God found me when Ryan was just 3. Walking with God in those early months and years after awakening to the reality of the gospel was wonderful. So inspired, spontaneous, and exciting, it seemed natural and effortless. Fresh insights abounded. And the future promised ever-expanding growth and deeper meaning.

But gradually, quietly, without fanfare, the exhilaration of those early days with God began to fade. It seemed as if my newfound Friend was becoming further away and harder to reach. Concerned, I redoubled my efforts. More reading, Bible study, prayer. Still, the distance increased. One sad day I finally had to admit that I had lost my first-love experience.

I believed God was real, and I remained committed to Christ's cause. But my daily connection with the God of Abraham began to seem like a chore; the "person" of God began to lose His "personality." It felt like some supernatural game of hide-and-seek: and it was my turn to find the "hiding" God (He having found and awakened the "sleeping" me in the summer of 1994).

Connecting with God became more of a struggle as I tried to make my walk with Him regain its early vigor and exuberance. Vibrance, vitality, and reality in my devotional life slowly gave way to an abstract, listless sort of aimless wandering. A mechanical dullness that translated into a lack of purpose and diminished meaning for the rest of my life set in. I sensed deeply a loss of relationship with this God who now seemed hidden, yet I was uncertain how to move ahead.

Questions multiplied: Are personal devotions for God or for me? Are they mandatory or optional? What are the mechanics of devotion? How do I "do" it? Why doesn't "trying harder" seem to work? Why should I even care?

Whoa!
These questions were weighing on my mind one morning. The day ahead loomed long and busy. As I showered I was startled to see Ryan sitting quietly on the nearby chair. This being a full hour and a half before his usual wake-up time, I assumed something was wrong.

"Are you OK?" I asked.

His answer hit me like a bolt: "Dad, I just wanted to be with you," he replied in a contented peacefulness, his eyes half closed.

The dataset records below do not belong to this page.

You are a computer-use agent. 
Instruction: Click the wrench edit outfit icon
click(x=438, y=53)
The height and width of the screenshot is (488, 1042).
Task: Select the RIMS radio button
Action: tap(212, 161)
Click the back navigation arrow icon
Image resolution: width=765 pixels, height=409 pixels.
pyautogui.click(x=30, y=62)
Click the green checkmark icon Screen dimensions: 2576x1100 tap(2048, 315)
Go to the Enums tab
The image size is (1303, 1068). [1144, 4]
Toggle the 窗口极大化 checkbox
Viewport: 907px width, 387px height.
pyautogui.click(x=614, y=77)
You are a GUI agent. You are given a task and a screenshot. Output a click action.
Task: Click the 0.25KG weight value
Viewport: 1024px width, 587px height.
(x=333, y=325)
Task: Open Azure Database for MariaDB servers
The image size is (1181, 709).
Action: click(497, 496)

In a moment of insight all my perplexing questions about how to relate to God came into sharp focus. My son-my friend with whom I had played catch the evening before, my responsibility to whom I had been obligated to administer a "time-out" recently- just wanted to be with me.

Echoes of a covenant God filled my mind: a God who just wanted to be with the people He had created.

Could my approach to God be just as simple, straightforward, and comfortable as my own son's approach to me? The answer I felt so powerfully packed incredible implications.

Closeness, accessibility, warmth, acceptance, trust, friendship-all described my relationship with my son. Further, his desire to be with me was matched by my desire to be with him. Relationships just seem to be that way (although 5:30 a.m. is perhaps not a common time to show it!). Perhaps this innocent eagerness for relationship and friendship is what Christ commended as a core qualification for His kingdom.

That God uses the spectrum and intensity of human relationships-lovers, husbands and wives, parents, siblings, friends-as analogies for our relationship with Him is plainly seen in the Bible. He knows the difficulties we have relating to the mysterious and awesome supernatural being He is. So He sent Jesus, His Son, to show us who He really is, what He is really like, and to teach us how truly near He is. Rather than minimize human relationships, God elevates them by using them as models of how He wants to relate to us; how He feels about us.

The human relationships that God has blessed us with bear closer inspection. From the surface these interactions seem to involve the use of our five senses-sight, sound, touch, taste, smell. But soon after this personal moment with Ryan, I found myself in the flow of a hectic and long day. Yet my awareness of relationship with my son and its realness was extraordinarily intense. Though absent from him and his ready smile, his goodbye hug, his pleasant voice, I knew keenly the reality of our shared friendship.

An Unseen Reality
To reduce this reality to just memories, or simply to assign this overwhelming sense of relationship to programmed reactions of chemicals inside of neurons, seemed absurd. What I felt didn't depend on his physical presence; rather, it went beyond it.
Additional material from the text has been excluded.